Clarence Thomas’s 1950s childhood, as a black kid in hyper-segregated Savannah, under the vigilant eye of his ferociously self-reliant grandfather, formed him into the independent-minded, responsible individualist that America’s Founding Fathers assumed—wrongly—would always be this nation’s unique character type. The old-fashioned virtues he learned gave him the strength to reject the 1960s victimology and identity politics in which his well-earned academic success marinated him. When, after decades of government service, constantly battling the responsibility-shirking orthodoxies of racial grievance, he rose to the Supreme Court—after his own confirmation hearings’ up-close experience of the rancorous race and sex politics that define our era—he was uniquely equipped, by character and culture, to understand and revere the Constitution as the Founders wrote it, “to secure the blessings of liberty to ourselves and our posterity.”

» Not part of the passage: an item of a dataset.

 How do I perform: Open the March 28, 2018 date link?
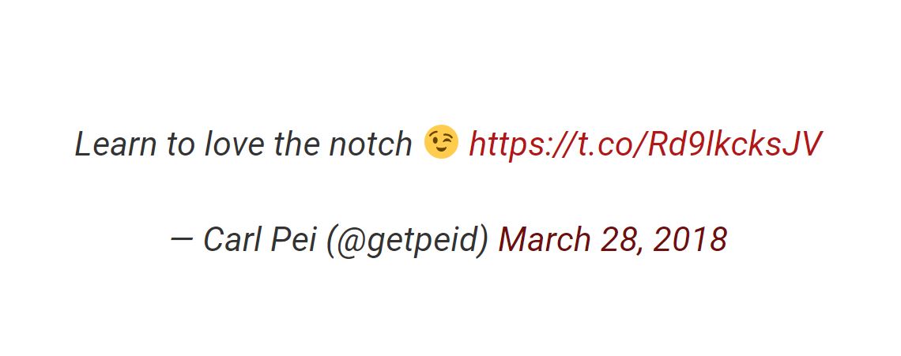click(x=612, y=240)
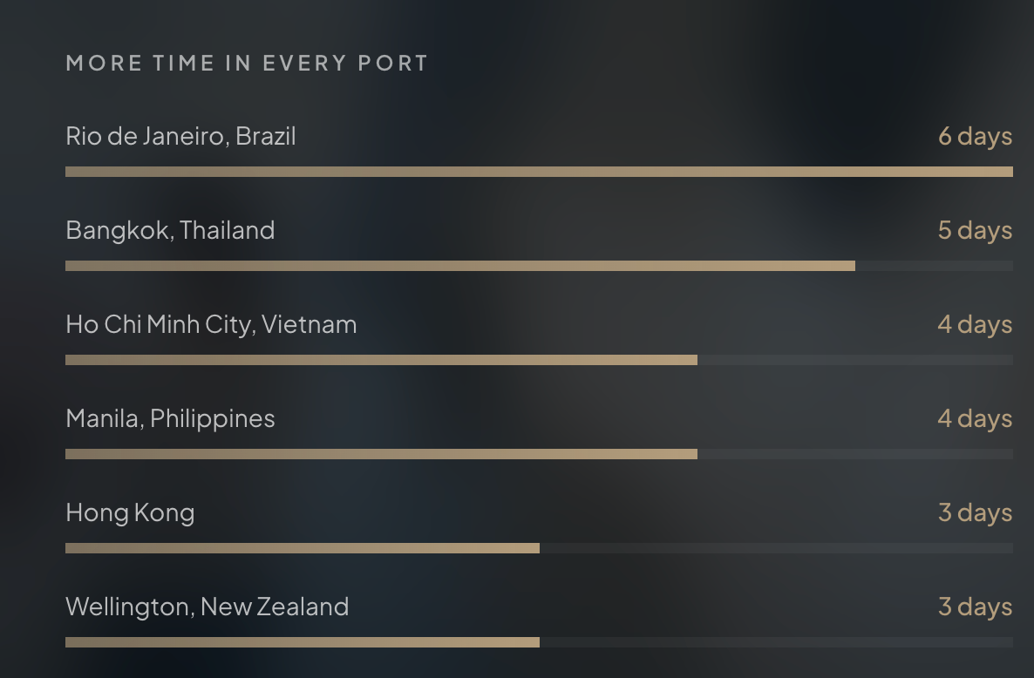Image resolution: width=1034 pixels, height=678 pixels.
Task: Click the Manila duration bar
Action: click(539, 455)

What he found when he ascended the Bench, though, was a Constitution twisted almost beyond recognition from the 1787 document and the 1789 Bill of Rights that the Founders had framed, and the Reconstruction-Era Amendments ratified to fulfill Lincoln’s dream of a new birth of freedom. Woodrow Wilson, who despised the Framers’ checks and balances as obsolete and inefficient, purposely began that distortion, aiming to replace the Founders’ government of separated, enumerated, and limited powers with government by unelected, “scientific” experts in executive-branch agencies, dispassionately making binding rules like a legislature, carrying them out like a president, and adjudicating and punishing infractions of them like a court. Also instead of cumbersome congressional lawmaking, Wilson saw the Supreme Court as a permanent constitutional convention, the soul of a “living constitution” that would evolve continually, in Darwinian fashion, with the Bench legislating to meet modernity’s ever-new needs. What Wilson set going, Franklin Roosevelt supersized, creating in the alphabet soup of New Deal agencies what he acknowledged was a fourth branch of government with no constitutional basis.

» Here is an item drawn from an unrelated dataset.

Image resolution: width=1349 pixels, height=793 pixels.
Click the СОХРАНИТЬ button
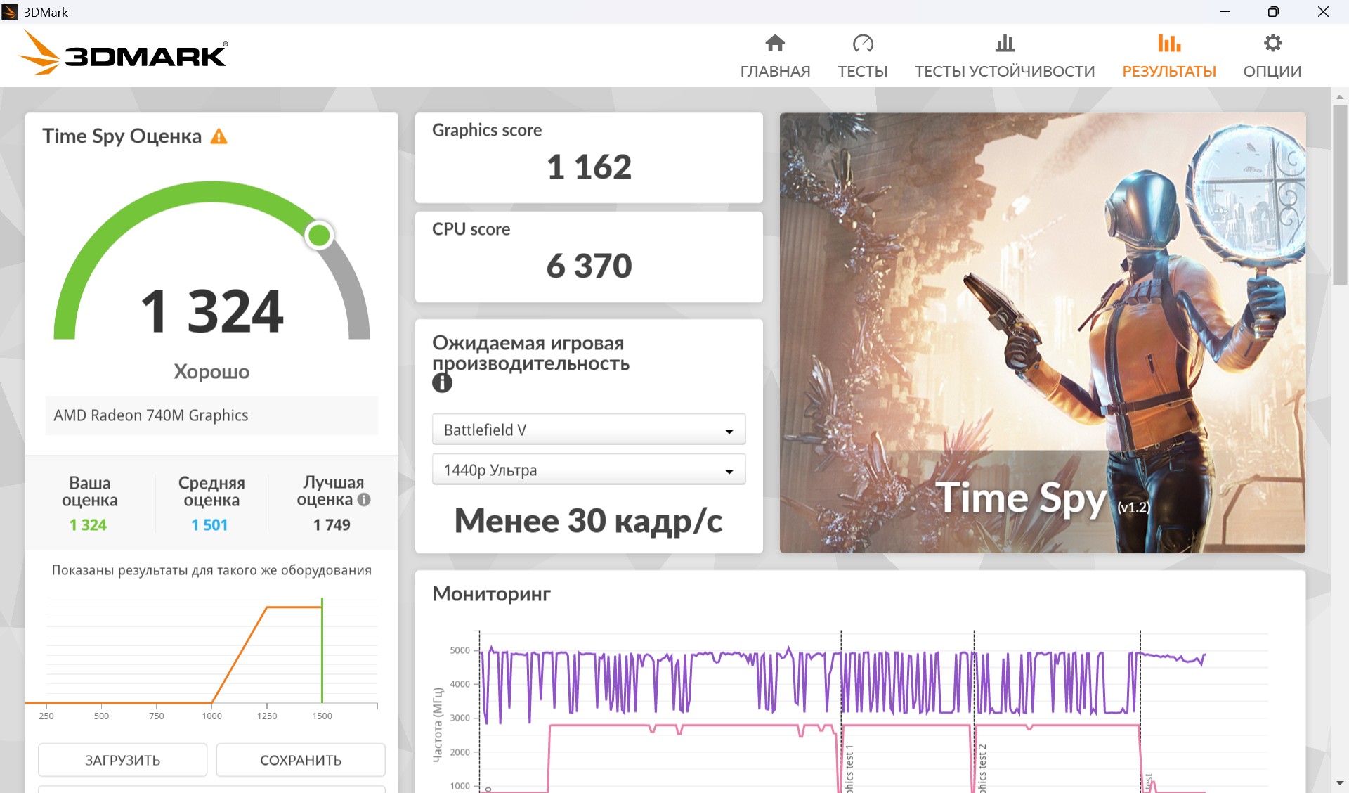301,760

More painful to Thomas, his predecessors on his own Court had helped kill Reconstruction in its cradle through grotesque 1870s and ‘80s decisions that neutered the Fourteenth and Fifteenth Amendments and ensured decades of Jim Crow black subservience in the South. Even worse, the Court still cites those decisions as precedents for its rulings to this very day. But such racist judgments surely don’t merit the status of Constitutional law, Thomas concluded. In the Justice’s radical originalism, clearly explained in these pages in engaging, non-lawyerly prose, the only legitimate Constitutional law is the Constitution.
So far, none of Thomas’s searching opinions has served as the Court’s majority ruling. But he is laying down, within the Court’s official record, a blueprint for future Justices to restore the authentic U.S. Constitution, just as his own character embodies the old ideal of American citizenship, with liberty at its heart.